What the task asks: Could you copy exactly the lines from the one containing "Image resolution: width=821" through the last line of the records below, and nothing else?

[Stored data entries]
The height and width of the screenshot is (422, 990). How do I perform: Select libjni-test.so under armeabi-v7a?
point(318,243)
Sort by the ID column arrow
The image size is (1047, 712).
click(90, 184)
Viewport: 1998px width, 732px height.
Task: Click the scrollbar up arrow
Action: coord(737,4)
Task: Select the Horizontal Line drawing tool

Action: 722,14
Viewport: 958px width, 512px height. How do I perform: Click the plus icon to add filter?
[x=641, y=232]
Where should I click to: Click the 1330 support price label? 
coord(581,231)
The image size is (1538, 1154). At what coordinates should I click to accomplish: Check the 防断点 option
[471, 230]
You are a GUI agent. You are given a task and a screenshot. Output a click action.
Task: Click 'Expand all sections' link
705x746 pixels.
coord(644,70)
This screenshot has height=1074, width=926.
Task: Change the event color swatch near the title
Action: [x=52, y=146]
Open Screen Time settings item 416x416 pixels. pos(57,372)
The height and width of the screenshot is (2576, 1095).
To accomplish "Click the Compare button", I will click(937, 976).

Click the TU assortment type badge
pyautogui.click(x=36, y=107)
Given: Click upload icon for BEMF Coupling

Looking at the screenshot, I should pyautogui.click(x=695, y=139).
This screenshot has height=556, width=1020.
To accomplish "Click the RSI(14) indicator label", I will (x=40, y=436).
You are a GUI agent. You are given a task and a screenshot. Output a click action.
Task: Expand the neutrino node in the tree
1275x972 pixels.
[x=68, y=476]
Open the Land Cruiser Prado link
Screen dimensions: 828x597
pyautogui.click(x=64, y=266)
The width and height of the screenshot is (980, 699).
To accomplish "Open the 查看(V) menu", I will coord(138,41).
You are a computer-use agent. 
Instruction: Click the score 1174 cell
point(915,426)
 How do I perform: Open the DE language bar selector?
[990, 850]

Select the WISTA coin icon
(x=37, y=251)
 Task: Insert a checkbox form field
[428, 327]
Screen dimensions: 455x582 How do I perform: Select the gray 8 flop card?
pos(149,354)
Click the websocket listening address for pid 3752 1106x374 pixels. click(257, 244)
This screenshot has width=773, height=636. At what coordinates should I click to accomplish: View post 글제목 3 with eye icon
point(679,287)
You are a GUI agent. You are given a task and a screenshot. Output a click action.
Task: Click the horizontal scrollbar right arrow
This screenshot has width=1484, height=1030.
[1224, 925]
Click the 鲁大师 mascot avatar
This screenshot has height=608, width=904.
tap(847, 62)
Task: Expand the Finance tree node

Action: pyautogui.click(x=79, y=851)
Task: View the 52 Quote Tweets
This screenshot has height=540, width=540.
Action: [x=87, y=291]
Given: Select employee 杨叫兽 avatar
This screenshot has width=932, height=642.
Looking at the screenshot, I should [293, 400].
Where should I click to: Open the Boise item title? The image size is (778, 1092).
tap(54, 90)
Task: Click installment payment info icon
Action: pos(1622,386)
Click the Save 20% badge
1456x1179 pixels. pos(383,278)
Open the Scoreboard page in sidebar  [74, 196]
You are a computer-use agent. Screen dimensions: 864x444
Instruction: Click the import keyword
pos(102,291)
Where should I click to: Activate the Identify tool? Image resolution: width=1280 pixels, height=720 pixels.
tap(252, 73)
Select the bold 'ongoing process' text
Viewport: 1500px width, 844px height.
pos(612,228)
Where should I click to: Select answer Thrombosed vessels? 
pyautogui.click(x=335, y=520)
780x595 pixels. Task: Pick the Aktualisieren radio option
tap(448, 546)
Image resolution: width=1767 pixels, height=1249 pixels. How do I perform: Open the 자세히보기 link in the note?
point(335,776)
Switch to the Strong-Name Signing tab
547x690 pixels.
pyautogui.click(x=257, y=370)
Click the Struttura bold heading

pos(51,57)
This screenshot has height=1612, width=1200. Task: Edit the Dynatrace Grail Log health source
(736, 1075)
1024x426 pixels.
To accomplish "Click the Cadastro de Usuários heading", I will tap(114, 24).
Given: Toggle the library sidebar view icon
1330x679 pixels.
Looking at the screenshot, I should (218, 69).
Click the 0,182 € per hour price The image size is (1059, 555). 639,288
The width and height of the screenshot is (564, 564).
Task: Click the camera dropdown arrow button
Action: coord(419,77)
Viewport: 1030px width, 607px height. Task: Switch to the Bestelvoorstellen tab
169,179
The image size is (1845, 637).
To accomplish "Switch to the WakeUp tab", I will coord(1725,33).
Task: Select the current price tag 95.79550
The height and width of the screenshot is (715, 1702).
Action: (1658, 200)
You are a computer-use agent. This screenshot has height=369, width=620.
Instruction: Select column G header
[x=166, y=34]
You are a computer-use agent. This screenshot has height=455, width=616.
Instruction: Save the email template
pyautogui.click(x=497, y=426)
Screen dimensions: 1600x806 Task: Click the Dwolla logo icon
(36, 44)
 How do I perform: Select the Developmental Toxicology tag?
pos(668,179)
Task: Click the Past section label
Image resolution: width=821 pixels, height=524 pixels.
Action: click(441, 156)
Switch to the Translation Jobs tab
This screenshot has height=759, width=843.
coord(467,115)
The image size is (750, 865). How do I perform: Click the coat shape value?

Your response:
Image resolution: width=821 pixels, height=524 pixels.
Action: click(441, 156)
Switch to the Translation Jobs tab
This screenshot has height=759, width=843.
coord(467,115)
The image size is (750, 865). How do I perform: Click the coat shape value?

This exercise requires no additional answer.